Task to carry out —
Please pull every line from the listing below and reproduce it word for word.

(Target pointing data)
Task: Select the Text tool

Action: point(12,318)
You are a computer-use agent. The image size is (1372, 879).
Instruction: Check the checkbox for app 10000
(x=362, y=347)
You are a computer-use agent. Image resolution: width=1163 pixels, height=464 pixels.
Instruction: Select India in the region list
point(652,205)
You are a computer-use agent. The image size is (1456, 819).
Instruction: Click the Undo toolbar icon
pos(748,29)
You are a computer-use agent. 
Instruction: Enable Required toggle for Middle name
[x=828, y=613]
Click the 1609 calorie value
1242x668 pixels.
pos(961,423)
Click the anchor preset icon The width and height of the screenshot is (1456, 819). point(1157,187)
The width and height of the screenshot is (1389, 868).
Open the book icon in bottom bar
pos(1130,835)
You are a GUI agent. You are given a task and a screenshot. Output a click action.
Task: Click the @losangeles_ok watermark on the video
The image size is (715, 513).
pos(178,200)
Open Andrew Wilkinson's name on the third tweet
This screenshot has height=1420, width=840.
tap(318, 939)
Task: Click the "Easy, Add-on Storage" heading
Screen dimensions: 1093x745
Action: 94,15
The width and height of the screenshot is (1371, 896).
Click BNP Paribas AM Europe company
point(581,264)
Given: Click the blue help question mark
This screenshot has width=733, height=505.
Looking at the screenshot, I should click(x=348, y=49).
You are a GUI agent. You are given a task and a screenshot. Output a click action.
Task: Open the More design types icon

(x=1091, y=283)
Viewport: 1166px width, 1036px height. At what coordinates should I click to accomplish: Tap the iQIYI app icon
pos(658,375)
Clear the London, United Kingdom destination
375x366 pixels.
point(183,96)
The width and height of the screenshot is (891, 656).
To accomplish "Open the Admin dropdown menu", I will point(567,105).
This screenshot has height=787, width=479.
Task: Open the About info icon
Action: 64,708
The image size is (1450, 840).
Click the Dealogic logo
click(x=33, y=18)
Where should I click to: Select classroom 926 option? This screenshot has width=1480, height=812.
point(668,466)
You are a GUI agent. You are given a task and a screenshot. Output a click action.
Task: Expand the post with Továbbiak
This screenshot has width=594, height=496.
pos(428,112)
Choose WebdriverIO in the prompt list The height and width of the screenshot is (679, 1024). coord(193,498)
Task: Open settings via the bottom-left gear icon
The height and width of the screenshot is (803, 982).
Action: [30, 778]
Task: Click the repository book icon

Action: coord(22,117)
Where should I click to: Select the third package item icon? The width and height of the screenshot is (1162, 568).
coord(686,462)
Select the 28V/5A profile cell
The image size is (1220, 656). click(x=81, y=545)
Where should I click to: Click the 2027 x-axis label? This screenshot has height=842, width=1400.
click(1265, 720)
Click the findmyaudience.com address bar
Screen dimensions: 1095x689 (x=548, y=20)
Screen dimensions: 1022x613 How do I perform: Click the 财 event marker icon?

Worked solution —
Task: Select the Text tool

Action: point(12,318)
You are a computer-use agent. The image size is (1372, 879).
Instruction: Check the checkbox for app 10000
(x=362, y=347)
You are a computer-use agent. Image resolution: width=1163 pixels, height=464 pixels.
Instruction: Select India in the region list
point(652,205)
You are a computer-use agent. The image size is (1456, 819).
Instruction: Click the Undo toolbar icon
pos(748,29)
You are a computer-use agent. 
Instruction: Enable Required toggle for Middle name
[x=828, y=613]
Click the 1609 calorie value
1242x668 pixels.
pos(961,423)
Click the anchor preset icon The width and height of the screenshot is (1456, 819). point(1157,187)
The width and height of the screenshot is (1389, 868).
Open the book icon in bottom bar
pos(1130,835)
You are a GUI agent. You are given a task and a screenshot. Output a click action.
Task: Click the @losangeles_ok watermark on the video
The image size is (715, 513).
pos(178,200)
Open Andrew Wilkinson's name on the third tweet
This screenshot has height=1420, width=840.
tap(318, 939)
Task: Click the "Easy, Add-on Storage" heading
Screen dimensions: 1093x745
Action: 94,15
The width and height of the screenshot is (1371, 896).
Click BNP Paribas AM Europe company
point(581,264)
Given: Click the blue help question mark
This screenshot has width=733, height=505.
Looking at the screenshot, I should click(x=348, y=49).
You are a GUI agent. You are given a task and a screenshot. Output a click action.
Task: Open the More design types icon

(x=1091, y=283)
Viewport: 1166px width, 1036px height. At what coordinates should I click to accomplish: Tap the iQIYI app icon
pos(658,375)
Clear the London, United Kingdom destination
375x366 pixels.
point(183,96)
The width and height of the screenshot is (891, 656).
To accomplish "Open the Admin dropdown menu", I will point(567,105).
This screenshot has height=787, width=479.
Task: Open the About info icon
Action: 64,708
The image size is (1450, 840).
Click the Dealogic logo
click(x=33, y=18)
Where should I click to: Select classroom 926 option? This screenshot has width=1480, height=812.
point(668,466)
You are a GUI agent. You are given a task and a screenshot. Output a click action.
Task: Expand the post with Továbbiak
This screenshot has width=594, height=496.
pos(428,112)
Choose WebdriverIO in the prompt list The height and width of the screenshot is (679, 1024). coord(193,498)
Task: Open settings via the bottom-left gear icon
The height and width of the screenshot is (803, 982).
Action: [30, 778]
Task: Click the repository book icon

Action: coord(22,117)
Where should I click to: Select the third package item icon? The width and height of the screenshot is (1162, 568).
coord(686,462)
Select the 28V/5A profile cell
The image size is (1220, 656). click(x=81, y=545)
Where should I click to: Click the 2027 x-axis label? This screenshot has height=842, width=1400.
click(1265, 720)
Click the findmyaudience.com address bar
Screen dimensions: 1095x689 (x=548, y=20)
Screen dimensions: 1022x613 How do I perform: Click the 财 event marker icon?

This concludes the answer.